* Task instructions
Reproduce, word for word, the stretch of the Cathay Pacific article below that opens with the words containing "Cathay Pacific and" and closes with "for the worst.".

Cathay Pacific and its chief executive David Turnbull have been on a boom-to-bust roller-coaster over the last two years. But the airline appears to be back on track and a little leaner for the experience. Nicholas Ionides/HONG KONG

Few airline heads can claim to have had as tough an initiation as David Turnbull. When he was appointed managing director of Cathay Pacific Airways late in 1996, it was at one of the world's most profitable carriers. Only months later its fortunes began to take a radical turn for the worst.

Problems began in mid-1997 as the UK handed back Hong Kong to China. The ending of 150 years of British rule was to have been a momentous period and expectations were high that Hong Kong's vibrant fortunes would be boosted. Instead, it marked the beginning of a dramatic downturn. Profits collapsed for Cathay in 1997 - not helped by some highly publicised engine troubles on its Airbus A330 fleet. Then, in 1998, when a management reshuffle resulted in Turnbull being named as deputy chairman and chief executive, the airline posted its first net loss since 1963. Not only was Asia in the midst of economic turmoil, but Cathay had to contend with the controversial opening of Hong Kong's new airport at Chek Lap Kok.

Turnbull and the management team came under intense pressure to act. A swathe of cost-cutting plans included job cuts, the reduction in frequencies on some regional routes and the retirement of older aircraft. That was enough to help Cathay limp back to a small net profit for the first half of 1999, but by May the carrier had become embroiled in a bitter struggle with pilots. That led to a damaging two-week "sick-out". But then, just as it looked as if there was no cure, things started to improve. By the end of last year, the carrier had effected a convincing return to profitability.

* Supplied material
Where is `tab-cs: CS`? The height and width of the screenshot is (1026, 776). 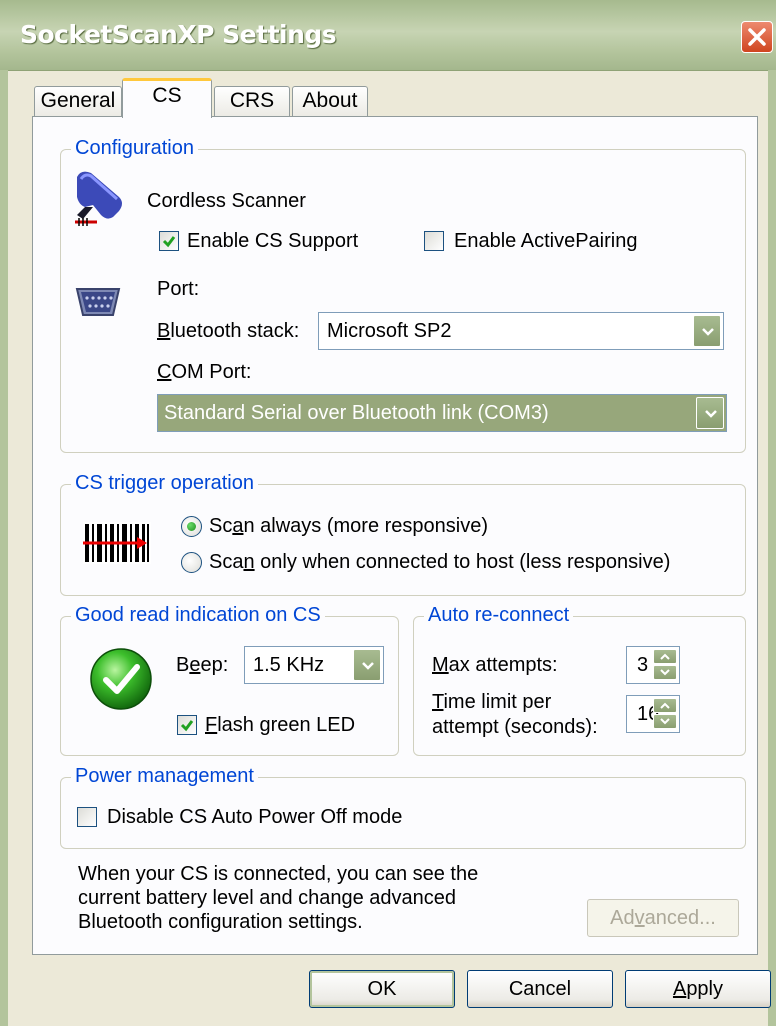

* Answer section
Cathay Pacific and its chief executive David Turnbull have been on a boom-to-bust roller-coaster over the last two years. But the airline appears to be back on track and a little leaner for the experience. Nicholas Ionides/HONG KONG

Few airline heads can claim to have had as tough an initiation as David Turnbull. When he was appointed managing director of Cathay Pacific Airways late in 1996, it was at one of the world's most profitable carriers. Only months later its fortunes began to take a radical turn for the worst.